Уже вечером, закончив опрос всех кандидатов, усталый, но довольный проделанной работой, Петр Михайлович попросил вызвать в кабинет лейтенантов Зацаренного, Писаревского, Шешинского, Рождественского, Пущина и мичмана Подъяпольского.

– Господа офицеры! Вы, как уже, наверное, догадались, отобраны мной для назначения на должности командиров минных катеров. С чем вас и поздравляю!

Счастливые офицеры, не скрывая обуревавших их чувств, пожимали друг другу руки.

– Когда ваши кандидатуры будут утверждены командованием, вам вручат соответствующие предписания. После этого вы вместе со мной и шестью минными унтер-офицерами ваших будущих катеров, которых я отберу в минной школе здесь же, в Кронштадте, отправитесь в Таганрог, на верфи которого проводится переоборудование парохода «Великий князь Константин», в носителя минных катеров. Успехов вам, господа офицеры!

Те вскочили со своих мест, приняв положение «смирно».

* * *

– Как я рад видеть вас, Петр Михайлович! – воскликнул Макаров, когда капитан 2-го ранга Чуркин в сопровождении офицеров и унтер-офицеров поднялся по трапу, отдав честь военно-морскому флагу, на верхнюю палубу «Константина».

– Соответственно, Степан Осипович!

Они обнялись.

– Командир военного парохода «Великий князь Константин» лейтенант Макаров, Степан Осипович! – представил его Петр Михайлович прибывшим с ним офицерам.
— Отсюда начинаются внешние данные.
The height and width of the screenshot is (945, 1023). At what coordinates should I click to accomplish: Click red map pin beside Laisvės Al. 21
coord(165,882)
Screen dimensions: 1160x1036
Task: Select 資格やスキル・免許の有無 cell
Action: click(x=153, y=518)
– Поздравляю вас с прибытием на первый в мире корабль-носитель минных катеров! – торжественно произнес Макаров, а затем уже будничным тоном добавил: – Однако прошу прощения, если пока ваши бытовые условия на нем окажутся не на должной высоте. Идет его переоборудование.

– Мы, Степан Осипович, прибыли сюда не для времяпровождения на курорте, – ответил за всех лейтенант Зацаренный.

– Ну и слава богу! Старший офицер лейтенант Скоробогатов разведет вас по вашим каютам и представит ваших вестовых.

* * *

– Вы надолго к нам, Петр Михайлович? – спросил Макаров, когда они расселись в его каюте.

– Нет, Степан Осипович. Надо будет только распределить прибывших офицеров по катерам и помочь вам решить возникшие вопросы, которых, как мне представляется, набралось уже не мало.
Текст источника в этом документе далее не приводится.